建築士が知っておきたい最新の法律改正


令和4年6月13日「脱炭素社会の実現に資するための建築物のエネルギー消費性能の向上に関する法律等の一部を改正する法律案」の関連法案として、4号特例改正(縮小)法案が可決し、17日に公布されました。 そこで今回は、この最新の法律改正について詳しくみていきたいと思います!

今回の法律改正、何が変わったの?

これまでは4号建築物に区分されていた一般的な木造戸建て住宅は、4号特例に該当していました。4号特例というのは、戸建て住宅のような小規模の木造建築物であれば、建築士が設計した建物において一部の審査を省略できるというものです。その省略できる審査の中には、建物の強度などを計る構造計算の提出も含まれていますが、今後はこの4号特例が廃止され、住宅を含むほぼ全ての新築の建築確認と検査が必要となります。つまり、今までは建築士が設計した建物であれば、構造計算が無くても強度が考慮されているという事で家を建てられたのですが、これからはどんな家であっても、構造計算を元にした強固な作りの家しか建ててはいけなくなったというわけです。

改正後のメリット

これまでの建築基準法では、耐震構造計算書の偽装など、多くの審査不備が発覚したり、設計不備などの弊害があったり、省エネ適合住宅の構造強度の見直しの必要性が生まれたりしました。不適切な設計や工事監理が行われ、構造強度不足が明らかになる事案が発生する原因にもなっています。また省エネ設備の設置といった省エネ化に伴って、建築物が重量化し、壁量が実態に合わなくなり、地震時に倒壊するリスクのある建築物もありました。このような深刻な問題により、法改正が行われました。これからは、家の構造強度が十分であるかどうかの審査を受けて初めて建築することができるようになるので、瑕疵トラブルを未然に防ぐことができ、どの会社に頼んでも高いラインの耐震性能が保証された住宅に住めるようになるので、施主側にとっては大きな安心につながります。

改正後のデメリット

では、改正することによって逆にデメリットはないのでしょうか?デメリットを挙げるとするならば、これまでは省略されていた構造関係の資料の提出が必要になってくることです。まずは構造計算に費用が掛かります。一般的には30〜50万円程度の資金が構造計算には必要となってきます。各図面間でも整合性が重視されるために、これまでに比べても、図面作成においてより手間と時間がかかることになります。これによって構造計算の費用がコストアップしてくるのは否めません。また、申請にも時間がかかるため、余裕をもってお家づくりのプランを立てた方が良いでしょう。

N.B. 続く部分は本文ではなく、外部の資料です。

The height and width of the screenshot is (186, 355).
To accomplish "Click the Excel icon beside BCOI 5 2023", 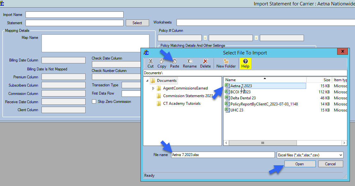I will click(x=227, y=92).
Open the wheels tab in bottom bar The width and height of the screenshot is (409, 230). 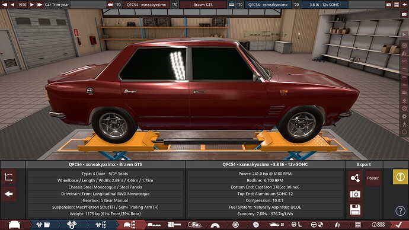pyautogui.click(x=235, y=225)
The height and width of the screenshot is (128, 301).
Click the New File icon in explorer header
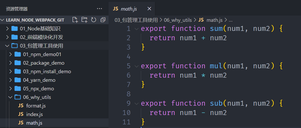(x=75, y=20)
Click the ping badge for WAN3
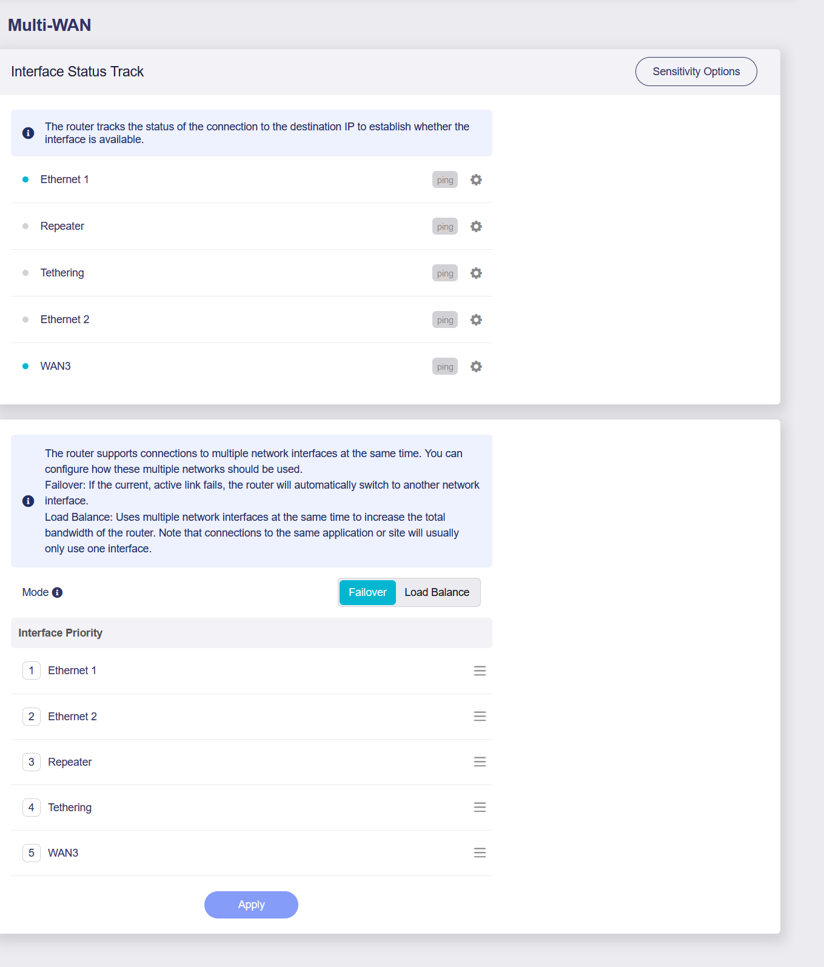Viewport: 824px width, 967px height. 444,367
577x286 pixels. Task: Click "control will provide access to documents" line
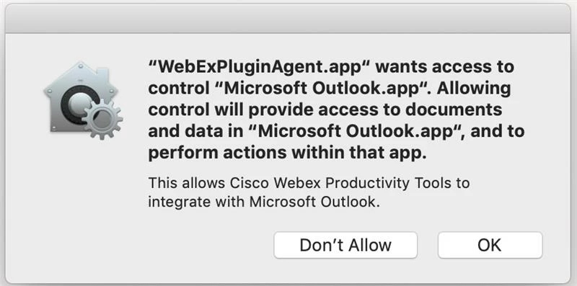coord(325,110)
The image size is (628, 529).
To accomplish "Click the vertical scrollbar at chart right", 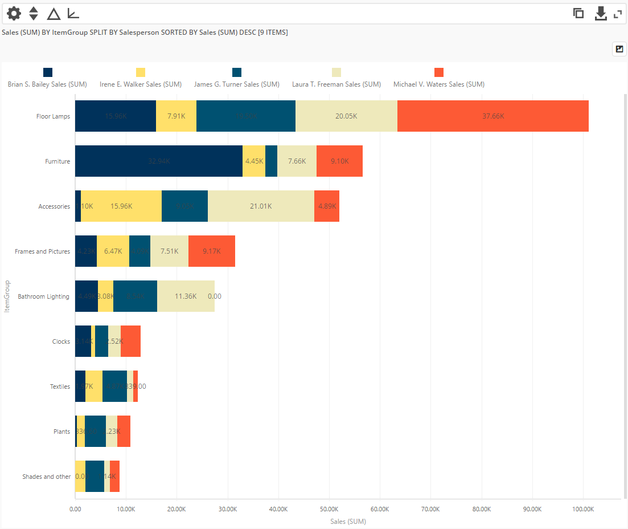I will pyautogui.click(x=625, y=285).
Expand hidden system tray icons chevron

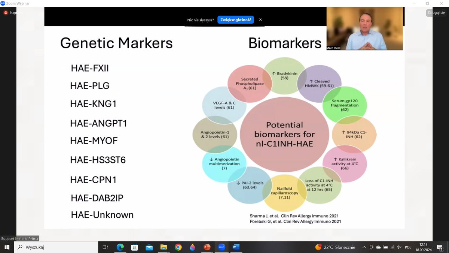click(364, 247)
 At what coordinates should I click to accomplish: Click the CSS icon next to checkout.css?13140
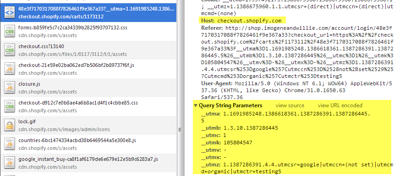pyautogui.click(x=9, y=50)
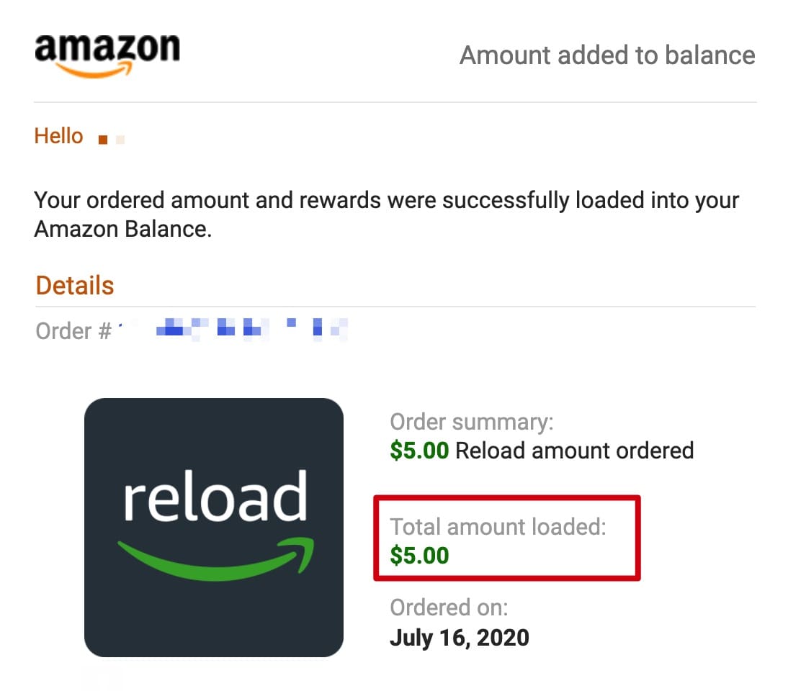
Task: Click the "Order summary:" label
Action: pyautogui.click(x=471, y=423)
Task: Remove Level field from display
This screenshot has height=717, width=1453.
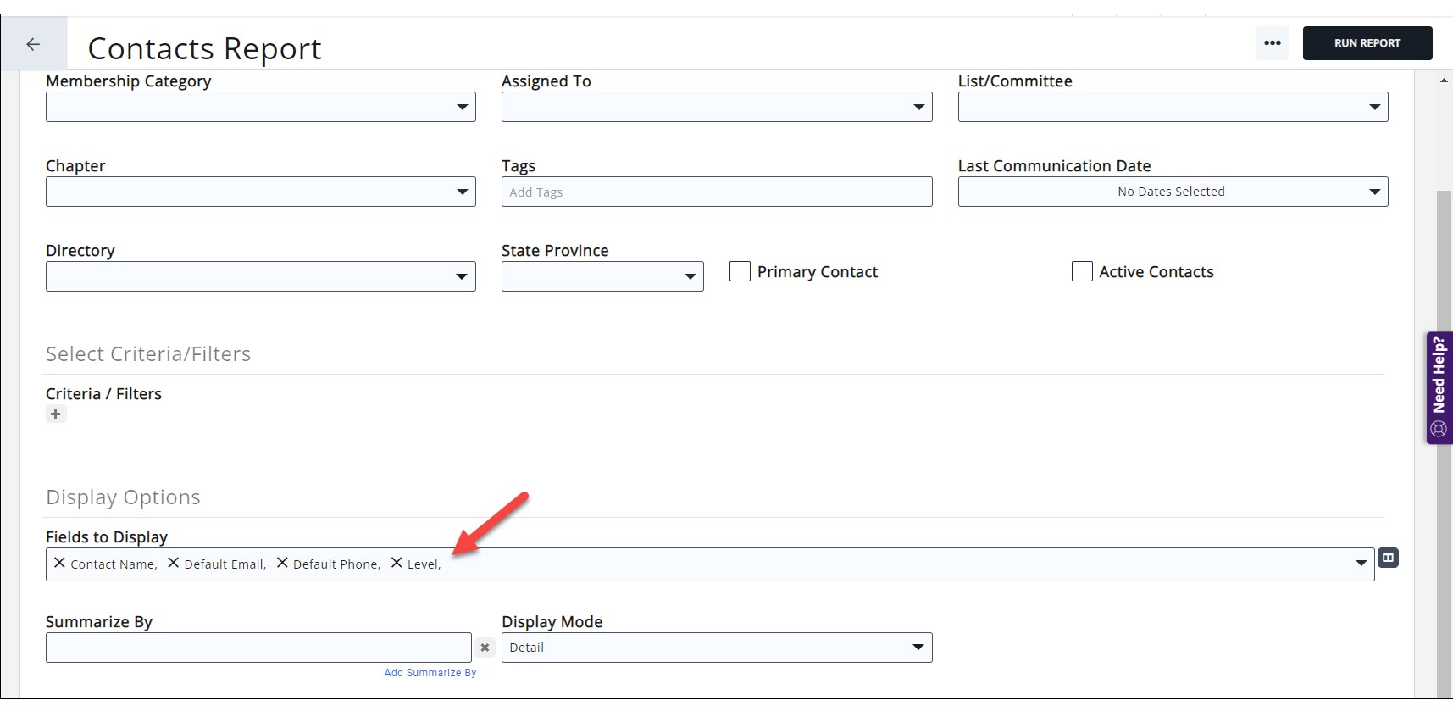Action: [x=396, y=563]
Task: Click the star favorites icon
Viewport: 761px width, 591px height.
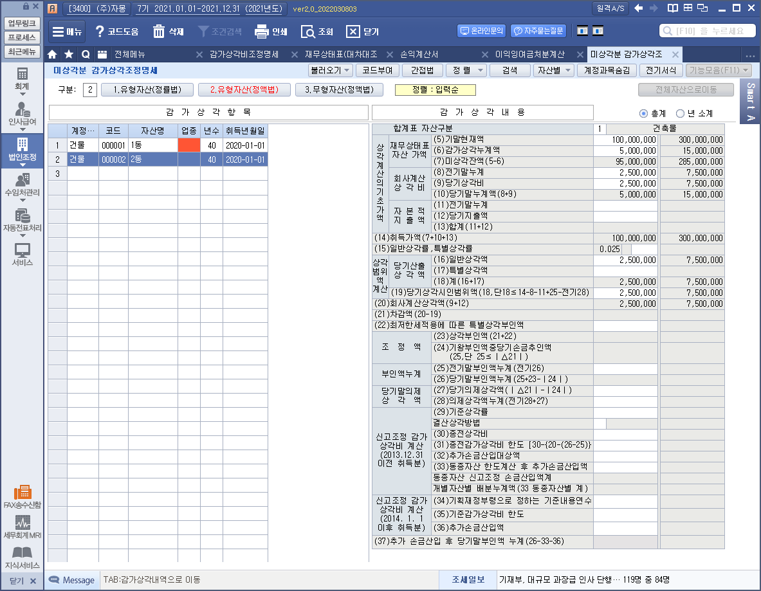Action: [69, 54]
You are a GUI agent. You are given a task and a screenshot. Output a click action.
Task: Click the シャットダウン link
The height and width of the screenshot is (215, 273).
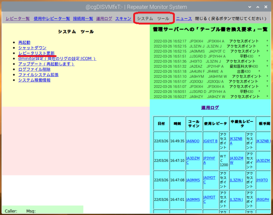pos(32,48)
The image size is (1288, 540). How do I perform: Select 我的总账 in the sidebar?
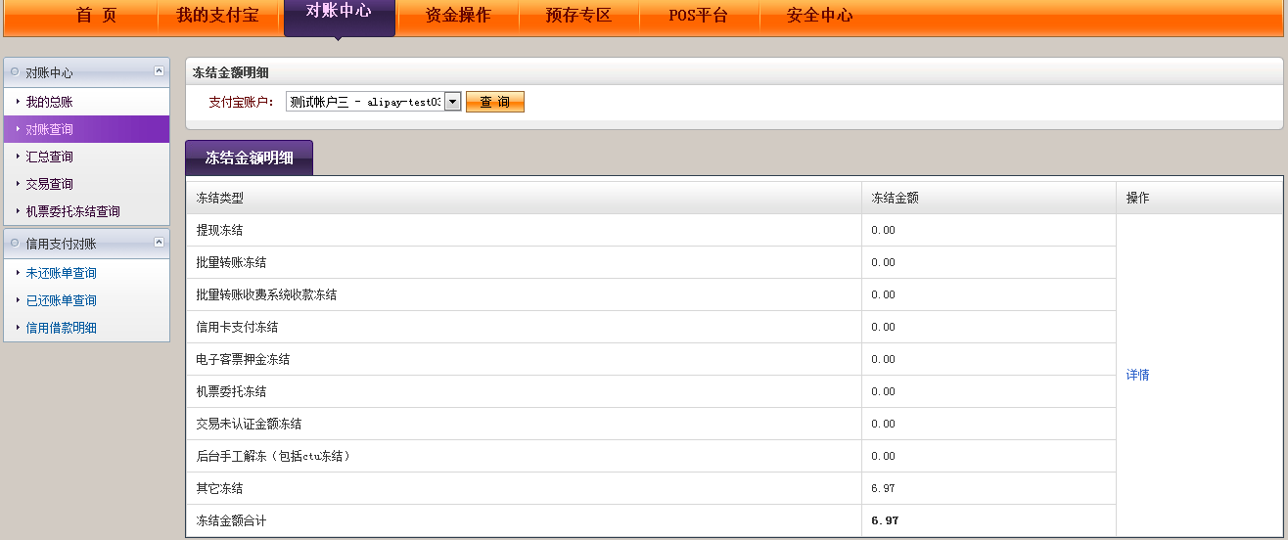click(x=49, y=102)
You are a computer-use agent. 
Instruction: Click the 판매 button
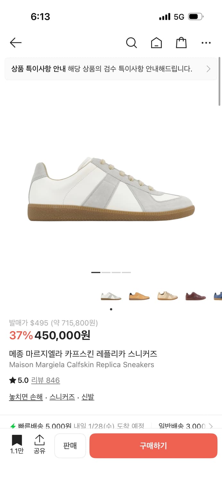coord(70,446)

いよいよ2025年に迎える建築基準法の改正は、家づくりを進める職人にも、家づくりを計画している方々にも、大きな影響を与えます。建築基準法の改正により、省エネ性や耐震性といった住宅の性能は上がるため、家づくりをするときの安心材料は増えることでしょう。一方で、建築コストが上がるだけでなく、これまでよりもかかる期間が長くなることも考えられるため、家づくりの計画には余裕をもって取り組むことをおすすめします。また、この法律改正によって建築業界のあらゆる職種においても仕事の量が増える分、またやりがいにもつながることとなるでしょう。